Como a cota destinada à cidade era de 1.800 bolsas, a prefeitura decidiu fazer o cadastramento. Numa sexta-feira de setembro, convocadas pela Secretaria Municipal de Educação, mulheres pobres formaram uma imensa fila, ao longo do muro do Ciep Celso Martins Cordeiro, à espera do cadastramento. Algumas exibiam camisetas com o número 15, o mesmo que aparecia em adesivos e cartazes colados em carros na porta da escola. Quinze era o número do prefeito Pedro Cherene, reeleito pelo PMDB. Comunicado distribuído aos alunos da rede escolar convocou as famílias pobres do município para o cadastramento-relâmpago. Com o processo, a prefeitura abriu mão dos cuidados na fase de inscrição, principalmente a necessidade de checar os dados declarados.

A denúncia jogou luz sobre uma prática que se estendeu a outros municípios pobres. O programa social do governo transformou-se em moeda – o cadastramento era feito ante a apresentação obrigatória do título eleitoral. O governo, numa medida imediata, cancelou o benefício em São Francisco de Itabapoana para investigar o caso.

A economia da mais pobre cidade fluminense é frágil, depende da cana-de-açúcar e da fruticultura. Os peixes, a outra base da atividade econômica no lugar, praticamente desapareceram, deixando centenas de famílias de pescadores na miséria.

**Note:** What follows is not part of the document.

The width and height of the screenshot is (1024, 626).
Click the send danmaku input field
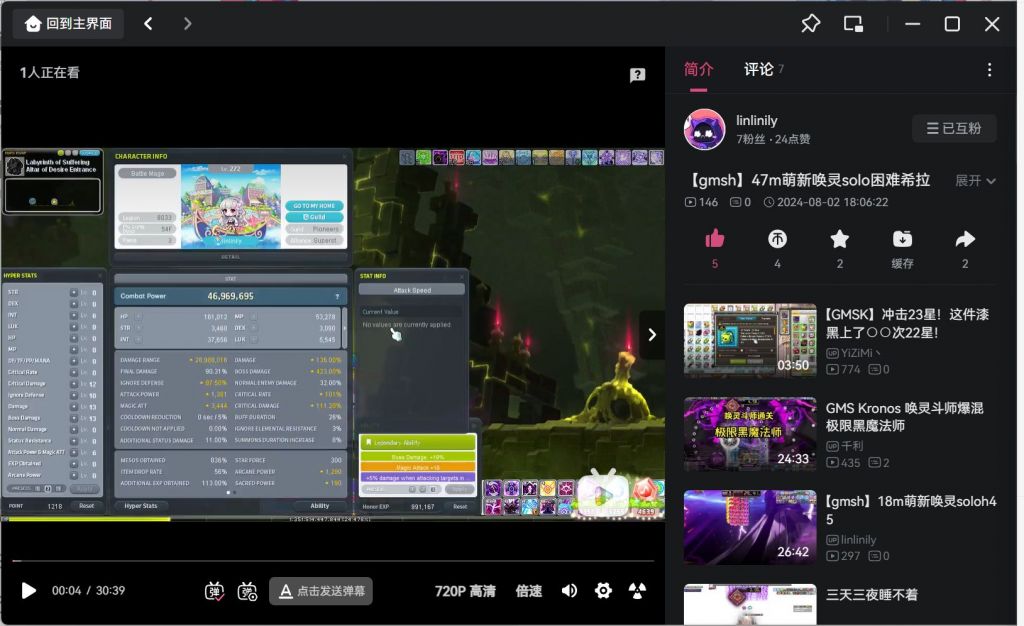coord(321,591)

No Sudeste, mais esforço orçamentário

A Pesquisa de Informações Básicas Municipais do IBGE constatou que os municípios da Região Sudeste foram os que mais se esforçaram para manter um orçamento equilibrado e reduzir o endividamento. No Sudeste, o resultado do exercício (diferença entre receita e despesa) passou de 6,7% negativos em 1998 para 5,1% em 2000.

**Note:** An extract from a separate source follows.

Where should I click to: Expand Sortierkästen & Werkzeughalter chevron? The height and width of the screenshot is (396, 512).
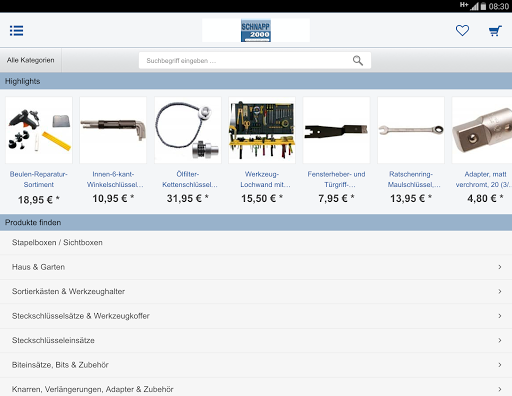click(x=500, y=291)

– Os municípios vêm fazendo um esforço de diminuir o gasto e gerar receita – disse Vânia Pacheco, técnica de pesquisa do IBGE.

Sudeste tem 61% das receitas tributárias

A Região Sudeste responde por cerca de 50% das receitas e despesas de todos os municípios brasileiros. Em relação ao total das receitas tributárias dos municípios brasileiros, os da Região Sudeste tiveram 61% no ano de 2000.

– Os municípios criam o maior volume de receitas próprias – ressaltou Vânia.

Quanto à Região Norte, em relação à receita tributária, só responde por 2,9% do total Brasil em termos de arrecadação própria.

– Quanto menos o município tem capacidade de gerar recursos mais ele necessita da transferências – disse Vânia.

A Região Sudeste tem população que corresponde a 42,6% do total da população brasileira, e 30,3% dos municípios brasileiros estão nela localizados. A região recebe 45,5% das transferências correntes.

O Estado de São Paulo respondeu sozinho por 38% das receitas arrecadadas do país, em forma de impostos e taxas, caindo para 30% do total das receitas disponíveis.

– Os dados de São Paulo mostram que, apesar da arrecadação em formas de impostos e taxas ser a mais alta da Região Sudeste, a receita disponível sofre uma queda por conta de um volume menor de transferências. Isso serve para dizer que as transferências são uma forma de redistribuição de recursos para os municípios do país – disse Vânia.